L'edificio, di proprieta' di una societa' reggiana, era stato affittato a un datore di lavoro cinese che lavorava soprattutto per aziende emiliane e del Veneto. L'edificio e' stato sottoposto a sequestro e sono state comminate pesanti sanzioni.
Sequestri simili sono stati effettuati anche in centro-Italia (Fabro), dove una ottantina di operai cinesi lavoravano 12 ore al giorno per non più di 800 euro, quindi poco più di due euro e mezzo l’ora. Si tratta per lo piu' di giovani, tra cui molte donne, provenienti dalla stessa regione della Cina. Reclutati quasi tutti - e' emerso dall'indagine - direttamente nel Paese di origine dal loro connazionale denunciato per sfruttamento del lavoro.
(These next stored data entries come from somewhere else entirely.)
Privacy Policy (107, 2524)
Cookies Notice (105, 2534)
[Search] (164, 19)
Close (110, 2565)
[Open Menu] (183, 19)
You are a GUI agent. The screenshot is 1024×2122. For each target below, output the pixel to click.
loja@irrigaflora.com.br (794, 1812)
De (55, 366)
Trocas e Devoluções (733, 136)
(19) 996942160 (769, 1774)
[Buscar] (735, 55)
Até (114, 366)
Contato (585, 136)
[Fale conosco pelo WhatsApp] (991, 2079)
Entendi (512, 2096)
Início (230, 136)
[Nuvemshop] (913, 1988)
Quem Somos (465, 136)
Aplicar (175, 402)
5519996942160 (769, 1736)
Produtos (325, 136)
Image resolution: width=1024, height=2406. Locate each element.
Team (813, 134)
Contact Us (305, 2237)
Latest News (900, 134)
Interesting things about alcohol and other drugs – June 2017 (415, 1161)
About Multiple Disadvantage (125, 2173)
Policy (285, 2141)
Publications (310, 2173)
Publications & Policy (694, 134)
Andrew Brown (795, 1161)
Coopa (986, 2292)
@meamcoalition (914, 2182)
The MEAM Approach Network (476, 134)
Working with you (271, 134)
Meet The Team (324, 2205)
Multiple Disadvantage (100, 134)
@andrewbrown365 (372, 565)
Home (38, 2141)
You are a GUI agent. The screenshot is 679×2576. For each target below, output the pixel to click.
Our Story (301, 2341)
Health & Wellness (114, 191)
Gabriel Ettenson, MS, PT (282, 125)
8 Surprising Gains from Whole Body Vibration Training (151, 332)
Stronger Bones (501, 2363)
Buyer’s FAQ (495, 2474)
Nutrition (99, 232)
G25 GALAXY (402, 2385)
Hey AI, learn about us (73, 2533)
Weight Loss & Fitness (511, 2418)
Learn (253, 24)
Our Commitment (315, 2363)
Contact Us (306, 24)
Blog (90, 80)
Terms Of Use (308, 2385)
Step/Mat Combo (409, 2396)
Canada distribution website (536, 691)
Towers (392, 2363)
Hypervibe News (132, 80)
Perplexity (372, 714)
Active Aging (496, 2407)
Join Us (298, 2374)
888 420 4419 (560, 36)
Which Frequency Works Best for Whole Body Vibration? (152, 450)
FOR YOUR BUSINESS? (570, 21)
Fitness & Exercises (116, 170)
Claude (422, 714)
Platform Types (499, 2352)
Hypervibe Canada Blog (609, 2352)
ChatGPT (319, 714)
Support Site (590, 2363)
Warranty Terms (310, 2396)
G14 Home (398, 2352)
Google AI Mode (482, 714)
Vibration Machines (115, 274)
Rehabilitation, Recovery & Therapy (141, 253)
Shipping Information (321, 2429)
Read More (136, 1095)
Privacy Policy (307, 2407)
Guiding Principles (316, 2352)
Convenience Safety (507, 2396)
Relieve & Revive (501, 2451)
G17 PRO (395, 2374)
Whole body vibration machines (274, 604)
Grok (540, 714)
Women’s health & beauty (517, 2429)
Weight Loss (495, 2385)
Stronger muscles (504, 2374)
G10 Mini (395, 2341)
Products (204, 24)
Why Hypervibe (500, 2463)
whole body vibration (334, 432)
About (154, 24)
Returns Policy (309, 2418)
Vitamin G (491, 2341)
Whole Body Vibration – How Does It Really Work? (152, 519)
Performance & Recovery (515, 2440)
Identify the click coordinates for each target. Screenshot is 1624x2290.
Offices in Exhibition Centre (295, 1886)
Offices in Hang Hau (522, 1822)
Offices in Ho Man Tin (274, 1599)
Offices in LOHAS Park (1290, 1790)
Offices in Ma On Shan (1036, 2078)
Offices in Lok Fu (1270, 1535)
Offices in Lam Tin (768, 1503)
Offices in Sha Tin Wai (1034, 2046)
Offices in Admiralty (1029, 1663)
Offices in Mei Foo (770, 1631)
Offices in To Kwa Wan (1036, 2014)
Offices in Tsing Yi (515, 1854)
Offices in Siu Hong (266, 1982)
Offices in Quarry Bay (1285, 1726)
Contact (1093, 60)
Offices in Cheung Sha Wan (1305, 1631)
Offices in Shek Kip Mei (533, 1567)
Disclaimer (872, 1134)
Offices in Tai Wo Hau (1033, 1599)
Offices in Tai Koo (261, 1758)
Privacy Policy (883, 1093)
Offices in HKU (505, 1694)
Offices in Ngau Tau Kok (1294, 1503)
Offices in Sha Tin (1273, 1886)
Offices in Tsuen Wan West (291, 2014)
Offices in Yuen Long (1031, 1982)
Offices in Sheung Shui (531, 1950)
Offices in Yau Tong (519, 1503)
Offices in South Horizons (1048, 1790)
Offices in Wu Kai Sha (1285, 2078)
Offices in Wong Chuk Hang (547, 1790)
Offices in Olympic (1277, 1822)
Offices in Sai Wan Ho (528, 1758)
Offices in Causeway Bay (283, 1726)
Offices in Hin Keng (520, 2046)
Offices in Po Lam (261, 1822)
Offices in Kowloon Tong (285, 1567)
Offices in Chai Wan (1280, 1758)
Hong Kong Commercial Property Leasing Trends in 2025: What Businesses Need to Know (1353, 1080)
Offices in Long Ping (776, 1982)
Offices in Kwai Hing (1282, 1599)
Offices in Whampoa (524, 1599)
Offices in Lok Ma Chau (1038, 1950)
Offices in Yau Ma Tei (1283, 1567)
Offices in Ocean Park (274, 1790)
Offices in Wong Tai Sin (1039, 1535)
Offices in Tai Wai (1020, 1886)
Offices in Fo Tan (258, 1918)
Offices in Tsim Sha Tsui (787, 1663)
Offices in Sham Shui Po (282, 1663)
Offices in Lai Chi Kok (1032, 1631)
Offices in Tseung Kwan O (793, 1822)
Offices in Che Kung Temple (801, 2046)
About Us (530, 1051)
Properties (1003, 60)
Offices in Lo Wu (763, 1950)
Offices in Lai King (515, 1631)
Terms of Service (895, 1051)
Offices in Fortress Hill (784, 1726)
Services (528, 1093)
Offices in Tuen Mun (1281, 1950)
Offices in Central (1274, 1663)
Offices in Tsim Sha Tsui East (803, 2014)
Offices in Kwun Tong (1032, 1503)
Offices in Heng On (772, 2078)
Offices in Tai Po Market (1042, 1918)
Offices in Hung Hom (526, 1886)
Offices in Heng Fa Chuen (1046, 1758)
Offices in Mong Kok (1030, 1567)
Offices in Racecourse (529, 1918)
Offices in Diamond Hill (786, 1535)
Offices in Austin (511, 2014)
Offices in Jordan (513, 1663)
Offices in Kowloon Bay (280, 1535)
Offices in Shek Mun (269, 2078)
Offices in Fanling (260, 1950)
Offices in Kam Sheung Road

L'attivita', secondo le fiamme gialle, veniva portata avanti a Fabro da almeno quattro anni. Praticamente segregati all'interno di quel luogo di lavoro, i lavoratori dormivano su materassi sporchi e malsani, poggiati anche sui pavimenti, consumando i pasti in un refettorio comune in condizioni igieniche disastrose, disseminato di alimenti avariati o in pessimo stato di conservazione, con a fianco, decine di macchine da cucire. Al termine dell'operazione, denominata ''Fabro Fibra'', i titolari delle due aziende sono stati denunciati per dichiarazione fraudolenta mediante l'utilizzo di fatture per operazioni inesistenti e omesso versamento di ritenute previdenziali e assistenziali mentre un terzo cinese, il cui scopo era quello di reclutare manodopera in nero per le due ditte in verifica approfittando dello stato di bisogno e di necessita' dei lavoratori, e' stato denunciato per sfruttamento del lavoro.